Every line containing the word "Collapse" is to be copied from the data below.

Segment Start: Listed records

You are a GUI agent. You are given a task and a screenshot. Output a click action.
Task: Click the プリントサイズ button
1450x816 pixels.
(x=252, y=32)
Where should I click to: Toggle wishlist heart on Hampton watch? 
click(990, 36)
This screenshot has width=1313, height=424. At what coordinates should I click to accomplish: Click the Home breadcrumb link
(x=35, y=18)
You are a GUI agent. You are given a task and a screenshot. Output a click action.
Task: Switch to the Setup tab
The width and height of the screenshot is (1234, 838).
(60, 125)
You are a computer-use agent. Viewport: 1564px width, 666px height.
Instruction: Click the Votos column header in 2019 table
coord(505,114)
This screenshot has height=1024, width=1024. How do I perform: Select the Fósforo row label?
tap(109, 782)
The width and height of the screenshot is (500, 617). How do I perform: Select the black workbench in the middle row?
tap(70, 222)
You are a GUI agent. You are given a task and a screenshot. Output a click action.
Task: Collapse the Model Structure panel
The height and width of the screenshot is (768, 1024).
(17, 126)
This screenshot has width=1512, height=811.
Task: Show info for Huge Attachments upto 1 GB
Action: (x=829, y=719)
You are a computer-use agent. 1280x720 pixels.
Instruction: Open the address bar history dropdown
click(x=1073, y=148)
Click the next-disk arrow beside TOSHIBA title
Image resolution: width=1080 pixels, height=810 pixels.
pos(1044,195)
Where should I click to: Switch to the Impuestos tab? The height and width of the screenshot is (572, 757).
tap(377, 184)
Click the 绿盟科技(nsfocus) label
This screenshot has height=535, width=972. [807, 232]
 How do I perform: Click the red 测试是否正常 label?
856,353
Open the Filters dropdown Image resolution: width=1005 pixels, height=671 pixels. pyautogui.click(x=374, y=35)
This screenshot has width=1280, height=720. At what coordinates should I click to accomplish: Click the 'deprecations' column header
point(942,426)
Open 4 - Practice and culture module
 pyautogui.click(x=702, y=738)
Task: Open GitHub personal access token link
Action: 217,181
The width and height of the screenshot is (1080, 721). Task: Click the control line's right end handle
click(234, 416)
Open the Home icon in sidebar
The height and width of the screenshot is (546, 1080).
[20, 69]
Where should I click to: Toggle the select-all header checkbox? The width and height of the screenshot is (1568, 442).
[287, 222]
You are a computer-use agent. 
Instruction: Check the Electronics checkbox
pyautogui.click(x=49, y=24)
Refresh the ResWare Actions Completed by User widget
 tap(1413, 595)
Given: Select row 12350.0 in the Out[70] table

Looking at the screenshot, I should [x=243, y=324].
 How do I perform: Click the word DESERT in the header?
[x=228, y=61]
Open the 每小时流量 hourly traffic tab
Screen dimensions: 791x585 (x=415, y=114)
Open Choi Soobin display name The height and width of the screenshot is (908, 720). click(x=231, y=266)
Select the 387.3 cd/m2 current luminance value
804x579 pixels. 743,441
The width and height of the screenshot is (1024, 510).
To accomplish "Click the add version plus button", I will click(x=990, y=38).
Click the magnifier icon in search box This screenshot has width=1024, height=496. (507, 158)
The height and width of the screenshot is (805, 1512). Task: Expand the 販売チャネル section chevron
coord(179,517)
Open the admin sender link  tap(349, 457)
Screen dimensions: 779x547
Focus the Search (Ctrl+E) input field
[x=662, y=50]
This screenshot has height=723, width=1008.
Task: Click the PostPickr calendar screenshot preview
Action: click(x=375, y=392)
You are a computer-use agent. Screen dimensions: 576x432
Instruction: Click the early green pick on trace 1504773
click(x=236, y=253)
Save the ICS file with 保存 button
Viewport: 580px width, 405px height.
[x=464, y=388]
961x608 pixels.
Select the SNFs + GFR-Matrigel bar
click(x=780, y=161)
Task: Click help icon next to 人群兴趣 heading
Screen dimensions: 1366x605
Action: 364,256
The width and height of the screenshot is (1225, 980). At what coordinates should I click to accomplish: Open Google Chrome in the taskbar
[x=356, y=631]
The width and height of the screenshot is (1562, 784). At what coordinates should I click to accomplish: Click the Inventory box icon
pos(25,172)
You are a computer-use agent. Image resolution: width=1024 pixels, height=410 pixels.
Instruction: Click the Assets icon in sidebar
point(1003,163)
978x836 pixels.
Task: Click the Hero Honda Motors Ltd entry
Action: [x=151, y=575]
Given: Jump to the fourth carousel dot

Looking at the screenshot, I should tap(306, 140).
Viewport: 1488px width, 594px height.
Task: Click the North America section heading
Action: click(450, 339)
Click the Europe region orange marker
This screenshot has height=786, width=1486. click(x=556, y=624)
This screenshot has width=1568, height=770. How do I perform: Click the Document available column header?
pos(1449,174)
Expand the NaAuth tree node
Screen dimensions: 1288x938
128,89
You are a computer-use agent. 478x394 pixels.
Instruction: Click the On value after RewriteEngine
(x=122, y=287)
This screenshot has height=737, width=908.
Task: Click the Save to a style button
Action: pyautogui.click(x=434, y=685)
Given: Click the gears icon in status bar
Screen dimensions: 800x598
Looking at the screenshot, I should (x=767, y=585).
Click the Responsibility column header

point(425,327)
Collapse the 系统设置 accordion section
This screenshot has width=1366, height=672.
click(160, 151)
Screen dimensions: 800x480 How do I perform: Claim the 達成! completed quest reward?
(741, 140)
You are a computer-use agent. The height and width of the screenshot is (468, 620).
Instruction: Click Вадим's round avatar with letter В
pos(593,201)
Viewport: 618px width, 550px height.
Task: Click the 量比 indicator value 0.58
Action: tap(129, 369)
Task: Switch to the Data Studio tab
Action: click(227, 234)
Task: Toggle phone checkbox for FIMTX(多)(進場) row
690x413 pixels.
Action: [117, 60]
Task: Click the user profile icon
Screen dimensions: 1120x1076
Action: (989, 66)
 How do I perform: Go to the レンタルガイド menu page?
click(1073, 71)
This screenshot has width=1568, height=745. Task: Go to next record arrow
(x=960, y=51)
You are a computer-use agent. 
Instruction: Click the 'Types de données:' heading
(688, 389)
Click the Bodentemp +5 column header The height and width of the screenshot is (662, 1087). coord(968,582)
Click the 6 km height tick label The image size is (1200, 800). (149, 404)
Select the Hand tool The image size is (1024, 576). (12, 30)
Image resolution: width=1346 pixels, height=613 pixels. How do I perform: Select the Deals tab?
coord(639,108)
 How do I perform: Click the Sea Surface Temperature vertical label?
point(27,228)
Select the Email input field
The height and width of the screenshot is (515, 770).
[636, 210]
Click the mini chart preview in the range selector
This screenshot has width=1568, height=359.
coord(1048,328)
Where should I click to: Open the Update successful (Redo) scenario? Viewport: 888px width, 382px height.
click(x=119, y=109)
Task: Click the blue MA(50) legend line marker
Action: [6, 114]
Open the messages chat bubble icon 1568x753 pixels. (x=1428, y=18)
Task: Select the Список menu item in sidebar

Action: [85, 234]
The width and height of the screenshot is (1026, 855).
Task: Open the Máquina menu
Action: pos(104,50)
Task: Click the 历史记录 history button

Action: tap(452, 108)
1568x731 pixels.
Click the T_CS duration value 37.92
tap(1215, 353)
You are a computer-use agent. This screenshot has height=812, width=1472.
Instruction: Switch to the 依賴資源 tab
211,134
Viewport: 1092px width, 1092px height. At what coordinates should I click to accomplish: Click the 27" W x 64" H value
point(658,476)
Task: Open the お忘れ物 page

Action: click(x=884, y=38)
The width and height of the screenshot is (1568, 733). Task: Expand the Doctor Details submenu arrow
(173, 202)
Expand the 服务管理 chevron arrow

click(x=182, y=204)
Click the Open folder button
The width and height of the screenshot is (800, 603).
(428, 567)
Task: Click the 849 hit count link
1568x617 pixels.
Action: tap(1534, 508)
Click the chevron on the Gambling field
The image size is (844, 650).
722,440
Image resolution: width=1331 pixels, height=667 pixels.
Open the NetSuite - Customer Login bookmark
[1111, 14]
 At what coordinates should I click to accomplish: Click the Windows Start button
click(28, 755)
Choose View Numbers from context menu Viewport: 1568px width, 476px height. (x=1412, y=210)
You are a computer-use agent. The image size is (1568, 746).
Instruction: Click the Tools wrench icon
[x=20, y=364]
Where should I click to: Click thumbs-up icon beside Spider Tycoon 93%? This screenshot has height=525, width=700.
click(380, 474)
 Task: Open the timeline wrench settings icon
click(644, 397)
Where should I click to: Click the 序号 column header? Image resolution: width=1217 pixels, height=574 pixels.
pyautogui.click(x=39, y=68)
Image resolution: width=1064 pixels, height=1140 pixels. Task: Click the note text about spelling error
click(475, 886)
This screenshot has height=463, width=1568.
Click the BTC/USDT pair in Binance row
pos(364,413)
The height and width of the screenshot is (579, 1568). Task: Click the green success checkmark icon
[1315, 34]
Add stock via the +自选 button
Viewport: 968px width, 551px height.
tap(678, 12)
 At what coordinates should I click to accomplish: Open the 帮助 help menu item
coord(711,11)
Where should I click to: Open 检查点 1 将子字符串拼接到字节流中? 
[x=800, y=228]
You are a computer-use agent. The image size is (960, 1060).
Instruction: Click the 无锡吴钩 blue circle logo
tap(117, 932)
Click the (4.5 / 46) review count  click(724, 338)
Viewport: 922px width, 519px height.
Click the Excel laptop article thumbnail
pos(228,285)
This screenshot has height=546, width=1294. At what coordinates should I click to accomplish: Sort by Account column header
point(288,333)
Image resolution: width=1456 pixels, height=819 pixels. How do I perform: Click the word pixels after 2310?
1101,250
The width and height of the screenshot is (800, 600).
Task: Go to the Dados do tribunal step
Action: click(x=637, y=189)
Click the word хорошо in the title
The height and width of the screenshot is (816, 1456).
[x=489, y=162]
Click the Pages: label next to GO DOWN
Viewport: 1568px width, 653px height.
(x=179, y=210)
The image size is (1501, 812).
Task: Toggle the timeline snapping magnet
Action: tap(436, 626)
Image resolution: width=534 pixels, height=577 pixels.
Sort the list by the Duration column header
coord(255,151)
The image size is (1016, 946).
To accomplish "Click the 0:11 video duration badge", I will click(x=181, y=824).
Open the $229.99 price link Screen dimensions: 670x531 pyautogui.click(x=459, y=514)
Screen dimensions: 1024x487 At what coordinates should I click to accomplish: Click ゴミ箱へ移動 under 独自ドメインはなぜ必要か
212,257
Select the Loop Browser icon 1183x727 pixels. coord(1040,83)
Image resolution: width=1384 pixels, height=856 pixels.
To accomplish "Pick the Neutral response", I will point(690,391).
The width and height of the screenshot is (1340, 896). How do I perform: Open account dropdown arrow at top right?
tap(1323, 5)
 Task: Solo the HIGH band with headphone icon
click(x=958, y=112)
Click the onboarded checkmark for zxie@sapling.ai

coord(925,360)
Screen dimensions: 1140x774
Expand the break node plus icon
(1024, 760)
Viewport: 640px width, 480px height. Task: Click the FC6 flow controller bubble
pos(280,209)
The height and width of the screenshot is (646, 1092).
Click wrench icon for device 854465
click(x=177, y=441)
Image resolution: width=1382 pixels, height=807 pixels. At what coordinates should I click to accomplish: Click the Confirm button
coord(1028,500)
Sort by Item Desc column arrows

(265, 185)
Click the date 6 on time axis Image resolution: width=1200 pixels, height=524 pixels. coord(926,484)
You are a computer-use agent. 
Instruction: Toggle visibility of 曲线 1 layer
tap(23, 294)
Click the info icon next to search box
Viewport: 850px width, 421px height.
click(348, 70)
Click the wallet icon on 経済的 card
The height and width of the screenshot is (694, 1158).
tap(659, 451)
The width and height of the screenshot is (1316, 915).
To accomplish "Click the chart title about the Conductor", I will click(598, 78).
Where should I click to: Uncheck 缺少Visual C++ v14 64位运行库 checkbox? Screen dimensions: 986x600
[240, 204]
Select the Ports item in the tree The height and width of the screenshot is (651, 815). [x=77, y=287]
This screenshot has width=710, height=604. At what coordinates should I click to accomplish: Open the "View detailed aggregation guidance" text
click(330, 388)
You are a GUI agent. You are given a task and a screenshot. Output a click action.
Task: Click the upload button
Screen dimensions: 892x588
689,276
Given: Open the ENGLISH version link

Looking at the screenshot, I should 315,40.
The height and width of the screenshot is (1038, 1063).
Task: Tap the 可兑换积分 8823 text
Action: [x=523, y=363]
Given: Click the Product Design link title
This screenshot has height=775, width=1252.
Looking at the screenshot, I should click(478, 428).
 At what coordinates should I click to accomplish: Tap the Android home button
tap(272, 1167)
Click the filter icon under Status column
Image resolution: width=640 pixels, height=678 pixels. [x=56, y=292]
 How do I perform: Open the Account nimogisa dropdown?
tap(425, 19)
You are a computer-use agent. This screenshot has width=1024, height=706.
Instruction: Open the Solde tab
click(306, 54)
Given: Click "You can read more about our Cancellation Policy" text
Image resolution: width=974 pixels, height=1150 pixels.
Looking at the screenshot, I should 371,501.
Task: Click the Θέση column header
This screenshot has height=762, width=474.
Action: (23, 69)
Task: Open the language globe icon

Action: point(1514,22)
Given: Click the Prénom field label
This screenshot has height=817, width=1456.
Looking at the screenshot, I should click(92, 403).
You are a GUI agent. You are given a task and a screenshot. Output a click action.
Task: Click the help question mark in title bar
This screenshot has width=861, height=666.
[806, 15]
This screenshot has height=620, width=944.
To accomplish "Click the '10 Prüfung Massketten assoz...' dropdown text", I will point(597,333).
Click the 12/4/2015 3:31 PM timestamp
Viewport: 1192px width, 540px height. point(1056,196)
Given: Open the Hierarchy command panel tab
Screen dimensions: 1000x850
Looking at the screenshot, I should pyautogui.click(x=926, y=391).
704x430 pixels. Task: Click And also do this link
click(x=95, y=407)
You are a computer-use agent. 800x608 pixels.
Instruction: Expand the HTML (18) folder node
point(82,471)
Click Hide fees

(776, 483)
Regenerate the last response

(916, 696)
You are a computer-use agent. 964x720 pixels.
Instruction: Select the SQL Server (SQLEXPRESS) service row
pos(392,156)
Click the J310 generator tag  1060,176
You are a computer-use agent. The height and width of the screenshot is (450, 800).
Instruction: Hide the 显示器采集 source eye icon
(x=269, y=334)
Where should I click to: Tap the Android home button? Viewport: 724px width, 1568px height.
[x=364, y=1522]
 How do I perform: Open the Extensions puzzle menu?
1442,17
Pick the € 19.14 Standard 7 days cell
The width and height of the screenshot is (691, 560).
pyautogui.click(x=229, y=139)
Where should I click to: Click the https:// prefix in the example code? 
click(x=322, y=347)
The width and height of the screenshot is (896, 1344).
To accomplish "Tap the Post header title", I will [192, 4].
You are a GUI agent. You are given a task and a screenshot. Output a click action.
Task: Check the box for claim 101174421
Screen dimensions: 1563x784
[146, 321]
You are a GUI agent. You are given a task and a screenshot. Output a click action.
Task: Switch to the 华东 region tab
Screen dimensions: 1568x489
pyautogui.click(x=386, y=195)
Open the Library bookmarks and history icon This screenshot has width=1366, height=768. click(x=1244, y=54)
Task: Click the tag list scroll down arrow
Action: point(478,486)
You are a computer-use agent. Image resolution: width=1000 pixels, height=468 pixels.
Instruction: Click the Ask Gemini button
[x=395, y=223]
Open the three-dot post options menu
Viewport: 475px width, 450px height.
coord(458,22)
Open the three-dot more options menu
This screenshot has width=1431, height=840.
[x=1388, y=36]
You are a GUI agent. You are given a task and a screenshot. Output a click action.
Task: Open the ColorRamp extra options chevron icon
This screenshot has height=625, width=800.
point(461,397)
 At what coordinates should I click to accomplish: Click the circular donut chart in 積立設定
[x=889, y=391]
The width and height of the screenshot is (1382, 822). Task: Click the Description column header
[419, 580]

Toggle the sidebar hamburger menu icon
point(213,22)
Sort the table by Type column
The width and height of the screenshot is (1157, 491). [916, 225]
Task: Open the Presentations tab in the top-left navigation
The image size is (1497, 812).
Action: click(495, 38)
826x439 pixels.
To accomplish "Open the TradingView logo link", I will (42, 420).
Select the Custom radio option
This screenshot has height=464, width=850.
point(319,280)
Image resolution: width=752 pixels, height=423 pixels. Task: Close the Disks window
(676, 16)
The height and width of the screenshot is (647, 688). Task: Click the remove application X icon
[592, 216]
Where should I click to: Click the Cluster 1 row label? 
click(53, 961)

Segment End: Listed records

▶ [Solution to the exercise]
Task: Collapse the Model Structure panel
Collapse the 系统设置 accordion section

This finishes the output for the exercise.